# WORK INSTRUCTIONS
Reproduce the following data in full, line for line, without changing a single character.

# INFORMATION GIVEN
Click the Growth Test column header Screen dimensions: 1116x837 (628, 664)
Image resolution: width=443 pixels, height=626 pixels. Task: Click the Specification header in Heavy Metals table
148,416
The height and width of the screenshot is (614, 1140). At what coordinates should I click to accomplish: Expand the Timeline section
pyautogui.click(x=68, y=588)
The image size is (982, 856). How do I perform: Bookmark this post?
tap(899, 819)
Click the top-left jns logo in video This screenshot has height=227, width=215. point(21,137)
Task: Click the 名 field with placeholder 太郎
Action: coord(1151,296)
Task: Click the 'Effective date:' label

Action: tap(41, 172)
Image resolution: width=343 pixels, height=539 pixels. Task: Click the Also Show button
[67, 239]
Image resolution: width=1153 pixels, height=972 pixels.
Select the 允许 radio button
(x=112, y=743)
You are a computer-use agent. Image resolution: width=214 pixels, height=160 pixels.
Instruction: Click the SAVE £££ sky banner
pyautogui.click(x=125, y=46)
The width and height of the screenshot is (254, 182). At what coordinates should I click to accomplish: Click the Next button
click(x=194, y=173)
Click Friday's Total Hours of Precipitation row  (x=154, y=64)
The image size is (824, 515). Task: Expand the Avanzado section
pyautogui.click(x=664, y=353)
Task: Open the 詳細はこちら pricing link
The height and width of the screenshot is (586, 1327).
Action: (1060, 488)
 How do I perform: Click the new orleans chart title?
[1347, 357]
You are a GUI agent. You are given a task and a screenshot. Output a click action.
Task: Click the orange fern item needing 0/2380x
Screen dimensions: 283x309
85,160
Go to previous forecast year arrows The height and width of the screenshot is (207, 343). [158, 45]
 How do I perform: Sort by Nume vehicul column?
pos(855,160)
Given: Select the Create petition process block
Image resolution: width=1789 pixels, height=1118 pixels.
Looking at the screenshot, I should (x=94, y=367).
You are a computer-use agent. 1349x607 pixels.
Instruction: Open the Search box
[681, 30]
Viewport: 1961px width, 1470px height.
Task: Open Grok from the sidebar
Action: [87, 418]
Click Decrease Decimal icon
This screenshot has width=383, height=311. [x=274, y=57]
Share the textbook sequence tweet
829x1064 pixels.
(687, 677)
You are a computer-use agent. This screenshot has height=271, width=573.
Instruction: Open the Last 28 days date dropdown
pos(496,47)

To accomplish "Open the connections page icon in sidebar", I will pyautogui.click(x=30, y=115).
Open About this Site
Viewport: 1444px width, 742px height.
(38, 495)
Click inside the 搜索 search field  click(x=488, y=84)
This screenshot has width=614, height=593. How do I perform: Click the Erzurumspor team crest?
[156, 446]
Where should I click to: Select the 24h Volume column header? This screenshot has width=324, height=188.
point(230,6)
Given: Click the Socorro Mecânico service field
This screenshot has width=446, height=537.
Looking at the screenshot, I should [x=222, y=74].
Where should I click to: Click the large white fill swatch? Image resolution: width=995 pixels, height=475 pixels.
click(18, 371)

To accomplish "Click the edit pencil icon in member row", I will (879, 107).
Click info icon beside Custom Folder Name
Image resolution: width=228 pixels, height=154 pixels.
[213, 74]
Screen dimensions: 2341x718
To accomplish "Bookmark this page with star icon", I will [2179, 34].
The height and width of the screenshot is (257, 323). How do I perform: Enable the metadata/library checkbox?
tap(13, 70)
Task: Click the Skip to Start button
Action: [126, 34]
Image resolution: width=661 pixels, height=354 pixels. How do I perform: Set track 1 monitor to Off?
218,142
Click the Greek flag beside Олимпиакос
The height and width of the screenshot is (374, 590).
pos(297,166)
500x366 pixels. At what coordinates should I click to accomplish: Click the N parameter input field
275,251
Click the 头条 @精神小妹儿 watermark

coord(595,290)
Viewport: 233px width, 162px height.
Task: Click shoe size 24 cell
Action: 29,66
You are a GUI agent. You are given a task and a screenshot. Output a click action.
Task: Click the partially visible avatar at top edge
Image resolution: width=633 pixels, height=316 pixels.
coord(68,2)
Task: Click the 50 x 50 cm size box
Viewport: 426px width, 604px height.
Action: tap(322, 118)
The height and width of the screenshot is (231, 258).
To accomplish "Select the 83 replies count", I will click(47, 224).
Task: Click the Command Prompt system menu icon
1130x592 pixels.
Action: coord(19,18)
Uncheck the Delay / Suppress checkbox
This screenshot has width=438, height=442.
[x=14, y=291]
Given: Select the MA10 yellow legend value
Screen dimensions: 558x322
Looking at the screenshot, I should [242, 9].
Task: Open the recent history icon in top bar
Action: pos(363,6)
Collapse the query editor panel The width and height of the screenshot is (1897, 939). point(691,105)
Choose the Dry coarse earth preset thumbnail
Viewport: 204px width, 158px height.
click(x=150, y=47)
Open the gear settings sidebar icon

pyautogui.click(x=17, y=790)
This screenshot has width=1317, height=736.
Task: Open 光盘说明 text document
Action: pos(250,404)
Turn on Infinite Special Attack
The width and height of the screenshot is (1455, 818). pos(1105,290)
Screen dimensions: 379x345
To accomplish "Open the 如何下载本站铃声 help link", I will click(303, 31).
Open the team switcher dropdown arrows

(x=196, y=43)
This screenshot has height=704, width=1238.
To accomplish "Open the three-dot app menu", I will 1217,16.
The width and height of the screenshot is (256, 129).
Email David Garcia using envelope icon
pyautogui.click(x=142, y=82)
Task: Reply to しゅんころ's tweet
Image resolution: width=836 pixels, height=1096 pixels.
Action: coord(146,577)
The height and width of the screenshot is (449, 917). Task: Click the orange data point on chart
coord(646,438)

# FINISHED TASK
Click the Growth Test column header Screen dimensions: 1116x837 (628, 664)
Image resolution: width=443 pixels, height=626 pixels. Task: Click the Specification header in Heavy Metals table
148,416
The height and width of the screenshot is (614, 1140). At what coordinates should I click to accomplish: Expand the Timeline section
pyautogui.click(x=68, y=588)
The image size is (982, 856). How do I perform: Bookmark this post?
tap(899, 819)
Click the top-left jns logo in video This screenshot has height=227, width=215. point(21,137)
Task: Click the 名 field with placeholder 太郎
Action: coord(1151,296)
Task: Click the 'Effective date:' label

Action: tap(41, 172)
Image resolution: width=343 pixels, height=539 pixels. Task: Click the Also Show button
[67, 239]
Image resolution: width=1153 pixels, height=972 pixels.
Select the 允许 radio button
(x=112, y=743)
You are a computer-use agent. Image resolution: width=214 pixels, height=160 pixels.
Instruction: Click the SAVE £££ sky banner
pyautogui.click(x=125, y=46)
The width and height of the screenshot is (254, 182). At what coordinates should I click to accomplish: Click the Next button
click(x=194, y=173)
Click Friday's Total Hours of Precipitation row  (x=154, y=64)
The image size is (824, 515). Task: Expand the Avanzado section
pyautogui.click(x=664, y=353)
Task: Open the 詳細はこちら pricing link
The height and width of the screenshot is (586, 1327).
Action: (1060, 488)
 How do I perform: Click the new orleans chart title?
[1347, 357]
You are a GUI agent. You are given a task and a screenshot. Output a click action.
Task: Click the orange fern item needing 0/2380x
Screen dimensions: 283x309
85,160
Go to previous forecast year arrows The height and width of the screenshot is (207, 343). [158, 45]
 How do I perform: Sort by Nume vehicul column?
pos(855,160)
Given: Select the Create petition process block
Image resolution: width=1789 pixels, height=1118 pixels.
Looking at the screenshot, I should (x=94, y=367).
You are a computer-use agent. 1349x607 pixels.
Instruction: Open the Search box
[681, 30]
Viewport: 1961px width, 1470px height.
Task: Open Grok from the sidebar
Action: [87, 418]
Click Decrease Decimal icon
This screenshot has width=383, height=311. [x=274, y=57]
Share the textbook sequence tweet
829x1064 pixels.
(687, 677)
You are a computer-use agent. This screenshot has height=271, width=573.
Instruction: Open the Last 28 days date dropdown
pos(496,47)

To accomplish "Open the connections page icon in sidebar", I will pyautogui.click(x=30, y=115).
Open About this Site
Viewport: 1444px width, 742px height.
(38, 495)
Click inside the 搜索 search field  click(x=488, y=84)
This screenshot has width=614, height=593. How do I perform: Click the Erzurumspor team crest?
[156, 446]
Where should I click to: Select the 24h Volume column header? This screenshot has width=324, height=188.
point(230,6)
Given: Click the Socorro Mecânico service field
This screenshot has width=446, height=537.
Looking at the screenshot, I should [x=222, y=74].
Where should I click to: Click the large white fill swatch? Image resolution: width=995 pixels, height=475 pixels.
click(18, 371)

To accomplish "Click the edit pencil icon in member row", I will (879, 107).
Click info icon beside Custom Folder Name
Image resolution: width=228 pixels, height=154 pixels.
[213, 74]
Screen dimensions: 2341x718
To accomplish "Bookmark this page with star icon", I will [2179, 34].
The height and width of the screenshot is (257, 323). How do I perform: Enable the metadata/library checkbox?
tap(13, 70)
Task: Click the Skip to Start button
Action: [126, 34]
Image resolution: width=661 pixels, height=354 pixels. How do I perform: Set track 1 monitor to Off?
218,142
Click the Greek flag beside Олимпиакос
The height and width of the screenshot is (374, 590).
pos(297,166)
500x366 pixels. At what coordinates should I click to accomplish: Click the N parameter input field
275,251
Click the 头条 @精神小妹儿 watermark

coord(595,290)
Viewport: 233px width, 162px height.
Task: Click shoe size 24 cell
Action: 29,66
You are a GUI agent. You are given a task and a screenshot. Output a click action.
Task: Click the partially visible avatar at top edge
Image resolution: width=633 pixels, height=316 pixels.
coord(68,2)
Task: Click the 50 x 50 cm size box
Viewport: 426px width, 604px height.
Action: tap(322, 118)
The height and width of the screenshot is (231, 258).
To accomplish "Select the 83 replies count", I will click(47, 224).
Task: Click the Command Prompt system menu icon
1130x592 pixels.
Action: coord(19,18)
Uncheck the Delay / Suppress checkbox
This screenshot has width=438, height=442.
[x=14, y=291]
Given: Select the MA10 yellow legend value
Screen dimensions: 558x322
Looking at the screenshot, I should [242, 9].
Task: Open the recent history icon in top bar
Action: pos(363,6)
Collapse the query editor panel The width and height of the screenshot is (1897, 939). point(691,105)
Choose the Dry coarse earth preset thumbnail
Viewport: 204px width, 158px height.
click(x=150, y=47)
Open the gear settings sidebar icon

pyautogui.click(x=17, y=790)
This screenshot has width=1317, height=736.
Task: Open 光盘说明 text document
Action: pos(250,404)
Turn on Infinite Special Attack
The width and height of the screenshot is (1455, 818). pos(1105,290)
Screen dimensions: 379x345
To accomplish "Open the 如何下载本站铃声 help link", I will click(303, 31).
Open the team switcher dropdown arrows

(x=196, y=43)
This screenshot has height=704, width=1238.
To accomplish "Open the three-dot app menu", I will 1217,16.
The width and height of the screenshot is (256, 129).
Email David Garcia using envelope icon
pyautogui.click(x=142, y=82)
Task: Reply to しゅんころ's tweet
Image resolution: width=836 pixels, height=1096 pixels.
Action: coord(146,577)
The height and width of the screenshot is (449, 917). Task: Click the orange data point on chart
coord(646,438)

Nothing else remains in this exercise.